Gra planszowa "System"

Obrazek użytkownika Marcin B. Brixen
Humor i satyra

Dziadek Łukaszka wszedł do mieszkania dzierżąc spore pudło pod pachą.
- Co to? Co to? - zainteresowała się siostra Łukaszka. Ale dziadek zrobił tajemniczą minę, ustawił pudło w kącie i sięgnął po nie dopiero po obiedzie.
- To jest gra planszowa pod nazwą "System" - oznajmił z dumą dziadek Łukaszka. - Dzisiaj wszyscy w nią zagramy.
- Gry są dobre dla dzieci - wydęła pogardliwie wargi babcia Łukaszka.
- A mam przypomnieć kto po wojnie przegrał mój rower w "machniom"? - spytał dziadek i babcia już nie oponowała. Łukaszek przyjrzał się uważnie planszy, pionkom i przejrzał zasady gry.

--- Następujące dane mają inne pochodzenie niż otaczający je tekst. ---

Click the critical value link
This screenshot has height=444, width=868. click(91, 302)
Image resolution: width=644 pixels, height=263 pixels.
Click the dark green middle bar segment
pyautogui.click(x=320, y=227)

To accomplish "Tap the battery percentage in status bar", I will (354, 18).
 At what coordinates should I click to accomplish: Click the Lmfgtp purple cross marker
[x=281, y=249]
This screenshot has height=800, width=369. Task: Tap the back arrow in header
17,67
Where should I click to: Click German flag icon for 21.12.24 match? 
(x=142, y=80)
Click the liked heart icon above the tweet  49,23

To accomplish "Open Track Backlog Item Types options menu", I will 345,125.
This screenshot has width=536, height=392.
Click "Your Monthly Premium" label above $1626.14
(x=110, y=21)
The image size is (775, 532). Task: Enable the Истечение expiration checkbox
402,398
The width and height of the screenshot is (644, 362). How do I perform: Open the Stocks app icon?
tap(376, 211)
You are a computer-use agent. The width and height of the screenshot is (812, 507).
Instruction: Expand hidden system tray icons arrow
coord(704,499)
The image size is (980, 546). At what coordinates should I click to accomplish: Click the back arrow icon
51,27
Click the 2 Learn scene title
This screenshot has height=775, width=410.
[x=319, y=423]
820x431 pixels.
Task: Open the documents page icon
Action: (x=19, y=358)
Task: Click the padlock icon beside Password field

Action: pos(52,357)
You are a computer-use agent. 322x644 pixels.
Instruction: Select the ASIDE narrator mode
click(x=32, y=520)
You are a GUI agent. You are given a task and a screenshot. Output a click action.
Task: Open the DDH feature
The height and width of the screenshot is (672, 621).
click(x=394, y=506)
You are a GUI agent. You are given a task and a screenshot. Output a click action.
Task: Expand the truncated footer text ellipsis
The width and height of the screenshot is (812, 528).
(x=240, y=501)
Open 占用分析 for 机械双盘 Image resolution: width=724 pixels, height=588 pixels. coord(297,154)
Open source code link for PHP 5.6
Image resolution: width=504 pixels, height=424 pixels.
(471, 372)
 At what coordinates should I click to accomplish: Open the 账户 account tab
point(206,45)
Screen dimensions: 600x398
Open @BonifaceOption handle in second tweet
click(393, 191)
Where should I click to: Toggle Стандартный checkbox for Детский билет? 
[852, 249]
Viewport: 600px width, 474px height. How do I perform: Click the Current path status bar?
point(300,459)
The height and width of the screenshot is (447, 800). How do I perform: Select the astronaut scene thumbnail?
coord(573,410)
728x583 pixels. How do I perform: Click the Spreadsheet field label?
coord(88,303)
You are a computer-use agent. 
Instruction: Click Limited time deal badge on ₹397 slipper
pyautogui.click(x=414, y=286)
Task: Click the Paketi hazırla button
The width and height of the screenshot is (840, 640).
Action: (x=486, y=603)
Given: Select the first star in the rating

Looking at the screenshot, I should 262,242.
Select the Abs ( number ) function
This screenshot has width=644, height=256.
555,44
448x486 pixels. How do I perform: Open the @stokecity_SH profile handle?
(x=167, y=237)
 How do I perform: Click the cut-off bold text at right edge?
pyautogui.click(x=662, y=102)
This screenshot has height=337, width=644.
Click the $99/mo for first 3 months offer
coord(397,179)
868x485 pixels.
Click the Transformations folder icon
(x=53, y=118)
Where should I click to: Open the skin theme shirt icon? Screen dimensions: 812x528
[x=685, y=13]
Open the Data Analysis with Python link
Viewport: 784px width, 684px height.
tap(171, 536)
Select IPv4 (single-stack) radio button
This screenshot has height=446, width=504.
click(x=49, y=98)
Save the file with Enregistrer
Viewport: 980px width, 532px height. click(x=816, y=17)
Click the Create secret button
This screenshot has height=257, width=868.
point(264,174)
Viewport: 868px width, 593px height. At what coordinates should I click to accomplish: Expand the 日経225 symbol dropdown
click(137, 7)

- Prościzna - stwierdził. - Po kolei każdy rzuca kostką, przesuwa pionek i robi różne rzeczy. Zwykła turówka.
Zarobiło się małe zamieszanie, bo dziadek zrozumiał "żubrówka" i poszedł po piersiówkę, a siostra Łukaszka zrozumiała "tirówka" i porwana słusznym gniewem uderzyła brata pudełkiem od gry w żuchwę.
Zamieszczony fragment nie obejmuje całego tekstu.